E c’è una data quasi cruciale. Quella del 2 febbraio quando uno dei componenti del cosiddetto branco si presenta spontaneamente ai militari dell’Arma. E lo fa dopo che gli assistenti sociali della comunità nella quale alloggia, vedendolo inquieto gli chiedono cosa fosse accaduto. A distanza di già di diverse ore, lui vuota il sacco. Uno sfogo raccolto dagli stessi operatori che lo invitano a presentarsi in caserma e raccontare tutto. È lui che, alla presenza di un interprete, spiega cosa accadde quella sera (confermando di fatto il racconto delle due vittime), fornendo anche un account Instagram dove campeggia una foto che fa da identikit a due degli aggressori. Una svolta vera e propria per una indagine che si concretizza materialmente la mattina del 3 febbraio con i fermi disposti dal procuratore aggiunto Sebastiano Ardita e della sostituta Anna Trinchillo.

Un racconto atroce

Racconta il fidanzato 17enne: “Mi davano spinte e calci per tenermi lontano. Alcuni ragazzi si arrampicavano dal bagno posto a quello in cui avveniva l’aggressione, per potere guardare. Io a quel punto, visto che mi impedivano di intervenire per aiutare la mia ragazza ad un certo punto ho dato una testata alla porta per attirare la loro attenzione e fare in modo che la lasciassero in pace. Uno di loro che aveva il giubbotto bianco mi ha detto “che cazzo volevo e che mi avrebbe spaccato il culo”. Questo con il giubbotto mi ha dato i calci e gli altri mi spingevano”. 

Il tentativo di liberarsi

Per il gip Carlo Umberto Cannella non ci sono dubbi. L’orrore nei bagni della villa Bellini ha avuto termine solo grazie al tentativo di liberarsi riuscito alla vittima. Per il giudice la personalità degli indagati “poco avvezzi al vivere civile”, senza una reazione della tredicenne la violenza sessuale sarebbe proseguita anche da chi in quel momento stava soltanto assistendo e bloccando il fidanzato diciassettenne.

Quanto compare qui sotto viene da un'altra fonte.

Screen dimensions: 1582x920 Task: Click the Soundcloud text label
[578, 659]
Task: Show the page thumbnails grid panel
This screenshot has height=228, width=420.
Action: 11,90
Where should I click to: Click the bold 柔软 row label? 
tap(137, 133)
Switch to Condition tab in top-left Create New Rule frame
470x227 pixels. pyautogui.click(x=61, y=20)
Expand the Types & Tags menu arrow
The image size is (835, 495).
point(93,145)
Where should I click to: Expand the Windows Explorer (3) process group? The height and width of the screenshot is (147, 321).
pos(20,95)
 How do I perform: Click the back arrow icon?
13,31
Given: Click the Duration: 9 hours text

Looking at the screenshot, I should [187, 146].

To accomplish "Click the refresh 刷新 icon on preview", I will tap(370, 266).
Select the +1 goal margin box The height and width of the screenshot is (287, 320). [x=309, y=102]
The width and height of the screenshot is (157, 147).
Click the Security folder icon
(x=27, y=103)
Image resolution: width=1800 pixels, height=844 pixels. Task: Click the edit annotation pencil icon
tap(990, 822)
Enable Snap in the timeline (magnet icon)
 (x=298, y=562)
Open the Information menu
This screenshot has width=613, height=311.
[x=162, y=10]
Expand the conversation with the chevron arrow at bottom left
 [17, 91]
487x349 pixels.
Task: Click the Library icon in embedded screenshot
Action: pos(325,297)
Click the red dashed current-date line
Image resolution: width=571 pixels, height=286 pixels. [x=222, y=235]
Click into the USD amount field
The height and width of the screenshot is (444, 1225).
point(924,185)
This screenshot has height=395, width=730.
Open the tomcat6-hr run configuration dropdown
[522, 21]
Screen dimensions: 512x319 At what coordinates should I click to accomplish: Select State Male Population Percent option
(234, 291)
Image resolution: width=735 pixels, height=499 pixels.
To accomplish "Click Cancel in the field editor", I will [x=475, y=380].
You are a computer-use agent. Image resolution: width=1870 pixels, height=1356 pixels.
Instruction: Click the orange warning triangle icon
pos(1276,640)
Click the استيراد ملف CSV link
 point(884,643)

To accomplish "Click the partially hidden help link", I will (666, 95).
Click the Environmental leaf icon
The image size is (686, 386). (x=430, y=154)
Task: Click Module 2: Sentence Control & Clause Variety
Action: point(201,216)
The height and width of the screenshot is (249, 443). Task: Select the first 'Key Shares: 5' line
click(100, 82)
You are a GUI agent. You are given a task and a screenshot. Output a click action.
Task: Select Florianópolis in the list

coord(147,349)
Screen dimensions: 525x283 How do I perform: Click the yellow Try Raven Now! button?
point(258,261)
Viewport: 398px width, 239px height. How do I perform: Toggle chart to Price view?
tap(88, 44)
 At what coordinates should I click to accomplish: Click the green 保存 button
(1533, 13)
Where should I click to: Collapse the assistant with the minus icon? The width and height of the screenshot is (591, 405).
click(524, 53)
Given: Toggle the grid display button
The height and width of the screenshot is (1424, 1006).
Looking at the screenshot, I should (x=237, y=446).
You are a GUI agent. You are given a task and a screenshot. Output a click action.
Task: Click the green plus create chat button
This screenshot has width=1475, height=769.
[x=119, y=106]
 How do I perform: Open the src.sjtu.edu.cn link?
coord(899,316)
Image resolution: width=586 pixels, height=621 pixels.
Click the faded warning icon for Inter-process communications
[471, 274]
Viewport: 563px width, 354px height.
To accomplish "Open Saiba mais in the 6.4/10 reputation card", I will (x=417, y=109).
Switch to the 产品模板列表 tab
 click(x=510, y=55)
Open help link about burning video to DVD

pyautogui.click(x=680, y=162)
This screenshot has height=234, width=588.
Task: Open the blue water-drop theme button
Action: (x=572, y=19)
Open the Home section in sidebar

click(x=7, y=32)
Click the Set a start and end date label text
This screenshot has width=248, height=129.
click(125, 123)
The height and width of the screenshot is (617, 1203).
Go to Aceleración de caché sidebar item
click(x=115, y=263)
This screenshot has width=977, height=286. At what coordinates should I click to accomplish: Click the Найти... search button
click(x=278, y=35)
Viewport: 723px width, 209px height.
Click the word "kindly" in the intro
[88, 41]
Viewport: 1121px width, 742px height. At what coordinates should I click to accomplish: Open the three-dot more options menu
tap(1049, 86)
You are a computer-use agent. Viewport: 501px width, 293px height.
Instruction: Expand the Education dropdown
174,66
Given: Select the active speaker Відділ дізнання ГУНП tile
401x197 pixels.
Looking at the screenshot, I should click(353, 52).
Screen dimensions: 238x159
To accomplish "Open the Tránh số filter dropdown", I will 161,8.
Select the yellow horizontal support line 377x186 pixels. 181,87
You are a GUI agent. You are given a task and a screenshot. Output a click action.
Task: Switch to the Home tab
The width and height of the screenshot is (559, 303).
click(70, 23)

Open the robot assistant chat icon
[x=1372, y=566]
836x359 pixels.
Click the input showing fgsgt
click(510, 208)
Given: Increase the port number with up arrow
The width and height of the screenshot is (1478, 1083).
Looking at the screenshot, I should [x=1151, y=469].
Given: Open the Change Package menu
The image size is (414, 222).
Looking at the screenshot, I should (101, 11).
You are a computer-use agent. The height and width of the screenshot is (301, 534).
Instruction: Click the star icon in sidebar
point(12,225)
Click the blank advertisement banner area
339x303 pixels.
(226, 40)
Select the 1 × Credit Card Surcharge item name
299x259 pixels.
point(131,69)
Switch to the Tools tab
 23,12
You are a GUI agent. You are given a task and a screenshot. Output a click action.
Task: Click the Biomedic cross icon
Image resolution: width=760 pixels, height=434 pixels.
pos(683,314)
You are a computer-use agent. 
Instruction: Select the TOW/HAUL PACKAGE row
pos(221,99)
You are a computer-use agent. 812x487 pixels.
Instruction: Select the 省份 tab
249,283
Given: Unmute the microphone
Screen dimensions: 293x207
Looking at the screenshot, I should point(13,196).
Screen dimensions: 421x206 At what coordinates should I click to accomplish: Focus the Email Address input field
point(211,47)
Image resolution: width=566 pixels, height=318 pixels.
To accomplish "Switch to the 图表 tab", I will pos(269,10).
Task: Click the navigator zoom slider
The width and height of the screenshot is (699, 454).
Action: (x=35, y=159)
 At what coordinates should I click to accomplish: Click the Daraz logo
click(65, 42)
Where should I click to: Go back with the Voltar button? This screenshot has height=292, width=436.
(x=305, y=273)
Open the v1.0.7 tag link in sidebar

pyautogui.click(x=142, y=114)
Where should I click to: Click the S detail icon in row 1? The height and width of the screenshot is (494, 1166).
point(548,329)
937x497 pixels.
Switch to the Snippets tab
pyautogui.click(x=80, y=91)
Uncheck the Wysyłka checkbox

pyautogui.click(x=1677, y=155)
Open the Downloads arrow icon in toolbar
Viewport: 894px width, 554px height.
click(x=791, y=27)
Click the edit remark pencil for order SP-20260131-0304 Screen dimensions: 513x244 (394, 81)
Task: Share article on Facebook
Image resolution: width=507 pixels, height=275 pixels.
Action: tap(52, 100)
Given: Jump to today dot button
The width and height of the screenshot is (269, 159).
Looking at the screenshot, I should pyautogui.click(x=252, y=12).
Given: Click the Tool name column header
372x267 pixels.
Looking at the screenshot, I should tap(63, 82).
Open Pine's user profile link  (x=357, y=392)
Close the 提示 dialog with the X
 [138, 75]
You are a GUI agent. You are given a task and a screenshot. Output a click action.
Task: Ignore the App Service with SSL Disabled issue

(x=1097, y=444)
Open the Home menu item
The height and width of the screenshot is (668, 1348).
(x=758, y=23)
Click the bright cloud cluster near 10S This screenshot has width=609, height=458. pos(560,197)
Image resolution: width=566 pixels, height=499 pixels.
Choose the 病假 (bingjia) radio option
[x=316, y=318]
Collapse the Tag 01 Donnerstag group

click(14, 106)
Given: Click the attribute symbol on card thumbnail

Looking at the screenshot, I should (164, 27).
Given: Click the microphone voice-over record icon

“Estremo livello di pericolosità”

“Quanto alle esigenze cautelari – scrive il gip nella sua ordinanza -, appare evidente che sussiste il pericolo di reiterazione delle condotte per cui si procede alla luce della personalità degli imputati, autori di un’azione ehe non può che suscitare orrore e che indica un estremo livello di pericolosità sociale dei predetti, i quali sono stati capaci di approfittare della condizione di inferiorità fisica delle vittime, due minori del tutto indifesi, a fronte di un’aggressione bestiale operata congiuntamente da un numero di almeno sette persone. Si tratta di soggetti giunti in Italia da minori senza documenti personali e privi di stabile dimora – conclude il giudice -, circostanze delle quali i predetti potrebbero approfittare per rendersi irreperibili e sottrarsi al procedimento in corso, come dimostrato peraltro dalla condotta posta in essere da uno degli indagati, il quale riusciva a sottrarsi al fermo rendendosi irreperibile per molte ore e in tal modo impegnando la P.G. in incessanti attività volte al suo rintraccio”.

“Fiducia nella giustizia”

E, intanto, rimbalzano le parole pronunciate ieri dal procuratore aggiunto Sebastiano Ardita a proposito della vittima: “Ho visto una ragazza serena, determinata e ferita, ma desiderosa di giustizia, senz’altro più matura della sua età, non desiderosa di vendetta e senza rendersi disponibile a riconoscimenti incerti: questa ragazza, vittima di un reato grave, ha dato esempio di obiettività, reagendo avendo fiducia nella Giustizia”.

Quello che resta, al momento, è una città ferita. Che chiede (e spera) di non rivivere un momento così devastante: per sé stessa e per i figli della propria comunità.